Rochelle Feinstein, "The Week in Hate" (2017), oil on canvas, 40 x 38 in (courtesy of On Stellar Rays and yours mine & ours)

Rochelle Feinstein, “The Week in Hate” (2017), oil on canvas, 40 x 38 in (courtesy of On Stellar Rays and yours mine & ours)

Here’s an exhibition to soothe some of what ails you: yours mine & ours has teamed up with six other galleries to present a tongue-in-cheek memorial show for Roger Ailes, the founder and longtime CEO of Fox News who died in May.

Cindy Hinant, "Celebrity Grid (It’s How He Is)" (2017), magazine page, ink, and mylar, 11 x 8 1/2 in (courtesy of the artist and yours mine & ours)

Cindy Hinant, “Celebrity Grid (It’s How He Is)” (2017), magazine page, ink, and mylar, 11 x 8 1/2 in (courtesy of the artist and yours mine & ours)

In addition to masterminding the network that has probably done more damage to US political discourse than any other single entity, Ailes was an advisor to Republican politicians and a serial sexual harasser. The exhibition’s press release consists solely of a New York Times op-ed Monica Lewinsky wrote after Ailes died reflecting on his loathsome legacy. But the list of participating artists features a promising lineup of painters and sculptors — and David Wojnarowicz.

Some of the featured artists are very overt in their references to the current political situation, like Cindy Hinant’s appropriation of a tabloid magazine’s photograph of Ivanka Trump. Others take more oblique approaches, like Nicole Wittenberg’s painting that abstracts the façade of the headquarters of Fox News’s parent company, News Corp, Rochelle Feinstein’s ominous text composition “The Week in Hate” (2017), and Sam Jablon’s cryptic and searing canvas “Flames Hiss” (2017). Despite the exhibition’s subtitle, “Fair and Balance,” it seems likely to offer a rather lopsided estimation of Ailes’s life and work.

When: Opens July 6, 6–8pm; continues through August 4
Where: yours mine & ours (54 Eldridge Street, Lower East Side, Manhattan)

Samuel Jablon, "Flames Hiss" (2017), acrylic on wood panel, 60 x 48 in (courtesy of the artist and yours mine & ours)

Samuel Jablon, “Flames Hiss” (2017), acrylic on wood panel, 60 x 48 in (courtesy of the artist and yours mine & ours)

Nicole Wittenberg, "Fox News 4" (2013), oil on canvas mounted on panel, 96 x 48 in (courtesy of the artist and yours mine & ours)

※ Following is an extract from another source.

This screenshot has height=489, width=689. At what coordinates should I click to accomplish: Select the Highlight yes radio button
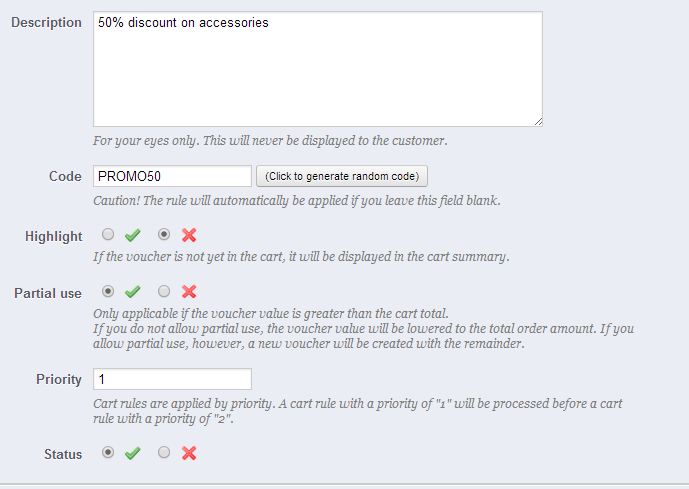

Nicole Wittenberg, “Fox News 4” (2013), oil on canvas mounted on panel, 96 x 48 in (courtesy of the artist and yours mine & ours)

More info here.

Benjamin Sutton is an art critic, journalist, and curator who lives in Park Slope, Brooklyn. His articles on public art, artist documentaries, the tedium of art fairs, James Franco's obsession with Cindy...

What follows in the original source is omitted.